One PCR amplicon sequence (SCS1-131) from the South China Sea sample fell into GOS group I. Meanwhile, there were three other SCS sequences (SCS1-123, 105 and 106) clustered with GOS shotgun sequences. Unlike the UTK ocean samples, the SCS sample was prefiltered through a 3 μm pore-size filter instead of 0.2 or 0.45 μm ones. Therefore, the SCS sample contains microbial assemblages including viruses, bacteria and other small plankton (<3 μm). The PCR amplicon from the SCS sample likely includes the cyanopodovirus DNA pol sequences from both free and host-derived viral communities. The other five GOS unknown groups (II–VI) were unique compared with the PCR-derived sequences. It is noteworthy that two groups of GOS DNA pol sequences compose 43 sequences, forming unknown group III (22 sequences) and IV (21 sequences). Both groups are widely distributed across 12 GOS sites. Members of GOS unknown group IV appear to be affiliated with three DNA pol sequences (SOG-S-D, SOG-S-L and SOG-S-G) found in sediments of Strait of Georgia (Labonté et al., 2009). According to the DNA pol phylogeny (Labonté et al., 2009), these three SOG sequences formed a unique cluster and had no homologue with GOS sequences. However, we were able to retrieve 18 GOS sequences that are closely related to the viral pol sequences from the Strait of Georgia sequences, suggesting that this group of viruses is widely distributed in different environments.

It was unexpected that there were only three GOS sequences in subcluster VIII. Members of subcluster VIII dominated our oceanic samples. It is noted that all the GOS samples mainly include microbes with size ranging from 0.1 to 0.8 μm. Picocyanobacteria such as marine Synechococcus could be poorly represented by this size fraction because of their relatively large cell size. This size fraction concern was previously reported in other studies in that less than 10% cyanobacteria-like scaffolds generated from Sargasso Sea shotgun sequencing seemed to be derived from Synechococcus (Venter et al., 2004). GOS study also showed that Synechococcus recruited 4–6 times less reads than Prochlorococcus across global oceans (Rusch et al., 2007). Whether the low appearance frequency of GOS sequences in subcluster VIII is caused by sampling bias is not clear.

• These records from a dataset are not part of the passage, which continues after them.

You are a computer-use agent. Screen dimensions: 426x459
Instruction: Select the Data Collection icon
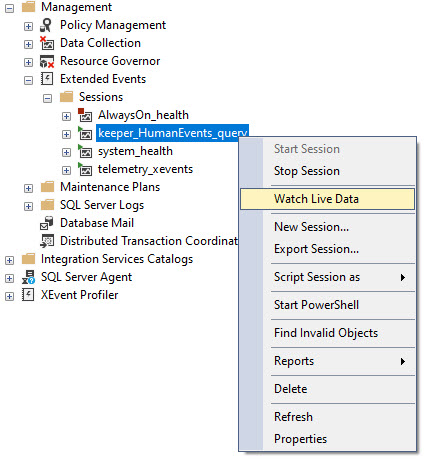coord(47,43)
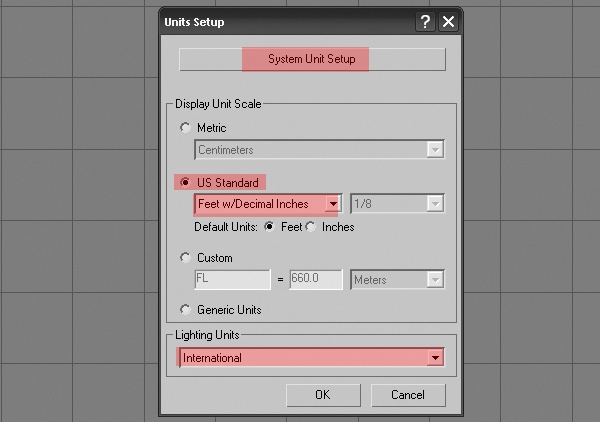Confirm the dialog with OK
The width and height of the screenshot is (600, 422).
tap(322, 395)
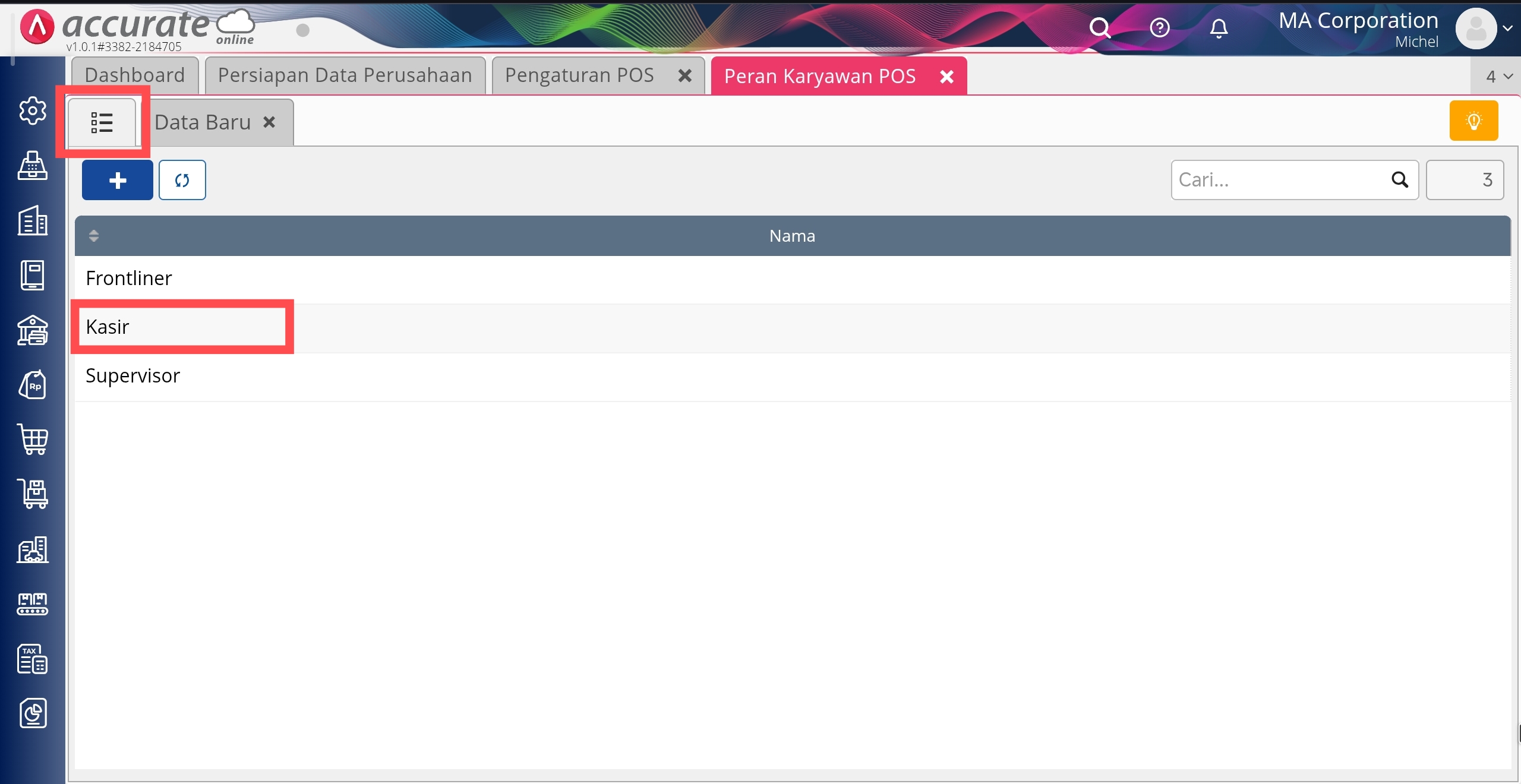Click the notification bell icon
Viewport: 1521px width, 784px height.
(1219, 28)
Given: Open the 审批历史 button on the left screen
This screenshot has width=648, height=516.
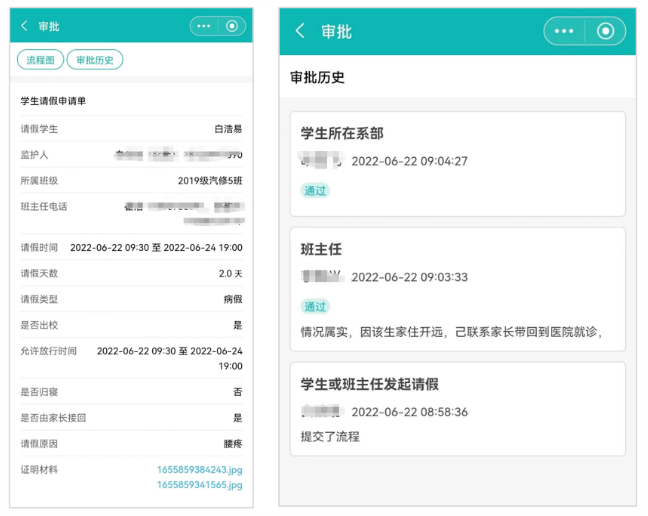Looking at the screenshot, I should tap(95, 60).
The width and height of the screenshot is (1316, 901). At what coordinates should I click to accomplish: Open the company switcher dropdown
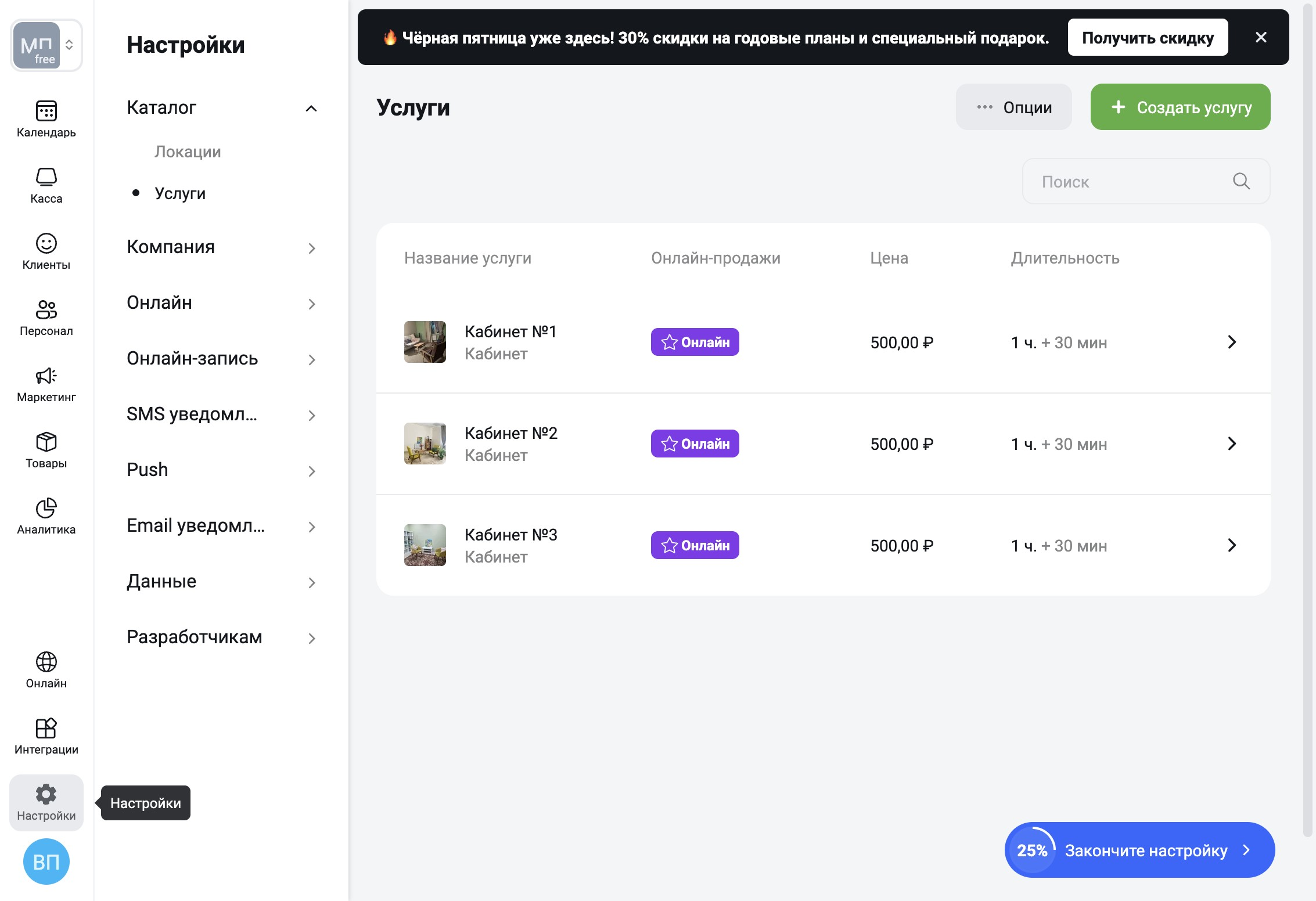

We blasted the representative DNA pol sequences against both viral and bacterial community genomes (that is, viromic, GOS and HOT metagenomic database). The viromic database (Angly et al., 2006) contains short sequences (approximately 100 nt or 33aa), which could not provide reliable hits or long sequences for the phylogenetic analysis. The GOS and HOT metagenome databases contain long sequence reads (approximately 1000 bp), which are critical for BLAST search and phylogenetic analysis. The downside of blasting viral genes against the GOS and HOT metagenomic databases is that they were not set up originally for viral communities. Viral sequences only make up approximately 3% of the total predicted proteins of GOS database (Williamson et al., 2008). Cyanophage sequences comprise up to 10% of HOT microbial metagenome (DeLong et al., 2006), but no cyanopodovirus DNA pol gene sequences were found in the data set. Different cloning and sequencing strategies and magnitudes of sequences between GOS and HOT samples may result in this discrepancy.

Conclusion

This study shows that podoviruses of picocyanobacteria are widely distributed in the world's oceans. The comparison of clone libraries suggests that cyanopodoviruses in the open oceans are less diverse (and perhaps less abundant) compared to those in the estuarine ecosystem. A large portion of cyanopodoviruses (subcluster VIII) in the ocean appears to be ubiquitous and represents a potentially important ecological group. Metagenomic analysis of GOS host-derived DNA pol sequences suggests that cyanopodoviruses are diverse across global oceans. Although podoviruses are typically virulent and host specific, the interaction between podoviruses and cyanobacteria in the ocean still remains largely unknown. Co-monitoring of biogeography of both picocyanobacteria and their viruses is warranted to further understand the ecological role of cyanophage in the marine environment.